Zahaczając o las

Na początek fotorelacja:

[ ENG summary: Photos from cycling work in Gdańsk. Mainly views from the upper floors, which I like so much. I was also close to one of the 3 mosques in Poland. Then I described this rather quiet work and the fact that I even got to the forest for a while. At the end, there is a map and a table of earnings. ]


Zaspa - ponad 40-letnia dzielnica Gdańska. Tu akurat byłem na VIII piętrze nowego osiedla. Widać typową marcową pogodę "wiosnozimę"


Zaspa. Można dojrzeć tu murale. Akurat widzę ten poświęcony rocznicy obrony Westerplatte


Zaspa. Tu widać ile tam jest zieleni między blokami.


Ten mural z Zaspy to jeden z moich ulubionych. Stworzył go Qbik z Kubania w Rosji. Widać też niestety, że murale nie lubią kolorów czerwonego i pomarańczowego. Mural nadaje się do wpisu w konkursie hive, ale muszę odnaleźć instrukcje


Z moich wycieczek kojarzę, że był to ulubiony mural gimnazjalistów. Poświęcony jest Narodowym Siłom Zbrojnym


A oto przez drzewa przebija jeden z trzech meczetów w Polsce (obok Kruszynian i Bohoników). Jedyny niezabytkowy. Z przełomu lat 80. i 90.


Widoki to jest pozytywna wartość tej pracy. Tu z bloków na północy Grunwaldzkiej. Zdałem tam sobie sprawę z tego, że chyba najczęstszym tekstem z punków widokowych jest: "Patrz! Widać Hel.". Tak - stąd też było widać Hel.

Rekordy zawarte w zbiorze danych
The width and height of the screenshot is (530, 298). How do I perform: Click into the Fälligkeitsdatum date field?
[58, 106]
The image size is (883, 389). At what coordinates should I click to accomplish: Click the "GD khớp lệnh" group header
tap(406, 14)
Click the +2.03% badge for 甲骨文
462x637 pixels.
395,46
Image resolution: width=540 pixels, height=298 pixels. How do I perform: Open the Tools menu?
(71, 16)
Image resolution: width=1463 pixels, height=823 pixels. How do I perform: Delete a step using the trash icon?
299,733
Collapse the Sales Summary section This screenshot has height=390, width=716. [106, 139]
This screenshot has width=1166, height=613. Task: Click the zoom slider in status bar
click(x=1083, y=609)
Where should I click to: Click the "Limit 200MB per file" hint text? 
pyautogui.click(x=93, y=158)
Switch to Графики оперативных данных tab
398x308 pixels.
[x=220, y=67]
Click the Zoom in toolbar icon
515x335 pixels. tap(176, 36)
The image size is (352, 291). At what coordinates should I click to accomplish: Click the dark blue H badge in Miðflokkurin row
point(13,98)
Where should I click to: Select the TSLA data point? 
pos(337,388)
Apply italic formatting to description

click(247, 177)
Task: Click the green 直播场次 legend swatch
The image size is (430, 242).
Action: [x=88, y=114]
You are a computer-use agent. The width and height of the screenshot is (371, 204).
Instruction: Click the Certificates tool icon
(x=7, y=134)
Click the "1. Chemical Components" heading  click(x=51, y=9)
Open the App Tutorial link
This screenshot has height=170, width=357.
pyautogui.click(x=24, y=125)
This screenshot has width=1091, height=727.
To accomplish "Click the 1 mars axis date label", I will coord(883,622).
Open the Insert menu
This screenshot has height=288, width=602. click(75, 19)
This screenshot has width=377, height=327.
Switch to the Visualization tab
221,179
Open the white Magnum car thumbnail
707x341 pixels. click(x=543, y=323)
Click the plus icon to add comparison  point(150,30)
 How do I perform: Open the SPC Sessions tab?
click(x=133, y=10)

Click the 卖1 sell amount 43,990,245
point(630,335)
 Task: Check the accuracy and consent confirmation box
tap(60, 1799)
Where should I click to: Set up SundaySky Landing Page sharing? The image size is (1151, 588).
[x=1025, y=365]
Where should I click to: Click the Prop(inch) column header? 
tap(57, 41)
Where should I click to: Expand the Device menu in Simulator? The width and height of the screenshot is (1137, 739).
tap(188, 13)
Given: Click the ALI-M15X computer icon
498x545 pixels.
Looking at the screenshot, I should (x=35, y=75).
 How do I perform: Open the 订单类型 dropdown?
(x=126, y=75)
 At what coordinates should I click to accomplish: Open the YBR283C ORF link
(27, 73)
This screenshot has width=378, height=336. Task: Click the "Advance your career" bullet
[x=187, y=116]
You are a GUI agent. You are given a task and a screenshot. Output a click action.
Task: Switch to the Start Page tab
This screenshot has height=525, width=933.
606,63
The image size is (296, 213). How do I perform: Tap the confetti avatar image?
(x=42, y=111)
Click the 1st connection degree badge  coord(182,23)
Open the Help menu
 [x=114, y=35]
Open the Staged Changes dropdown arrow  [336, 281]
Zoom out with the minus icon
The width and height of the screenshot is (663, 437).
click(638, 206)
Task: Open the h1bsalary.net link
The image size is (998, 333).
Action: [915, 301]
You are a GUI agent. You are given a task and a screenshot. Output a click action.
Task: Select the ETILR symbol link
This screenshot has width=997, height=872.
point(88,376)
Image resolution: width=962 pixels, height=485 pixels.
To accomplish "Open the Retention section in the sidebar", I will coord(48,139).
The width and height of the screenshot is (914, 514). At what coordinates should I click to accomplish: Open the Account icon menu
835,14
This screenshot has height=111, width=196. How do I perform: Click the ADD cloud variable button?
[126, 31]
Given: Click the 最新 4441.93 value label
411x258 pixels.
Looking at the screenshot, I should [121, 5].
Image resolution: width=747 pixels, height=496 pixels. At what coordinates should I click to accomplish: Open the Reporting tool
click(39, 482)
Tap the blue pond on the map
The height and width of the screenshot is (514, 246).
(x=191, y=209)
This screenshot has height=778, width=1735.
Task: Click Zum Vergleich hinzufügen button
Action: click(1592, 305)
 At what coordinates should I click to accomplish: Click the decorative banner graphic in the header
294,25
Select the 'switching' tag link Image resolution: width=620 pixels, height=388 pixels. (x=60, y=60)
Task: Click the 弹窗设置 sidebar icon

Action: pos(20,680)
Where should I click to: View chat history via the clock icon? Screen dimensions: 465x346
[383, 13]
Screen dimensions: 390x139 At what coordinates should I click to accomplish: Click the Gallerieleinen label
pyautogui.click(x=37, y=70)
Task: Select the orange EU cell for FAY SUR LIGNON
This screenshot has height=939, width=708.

ZADANIE DO WYKONANIA
Kto według fragmentu dokumentu stworzył mural z Zaspy nazwany w nim jednym z ulubionych?

ROZWIĄZANIE
Qbik z Kubania w Rosji.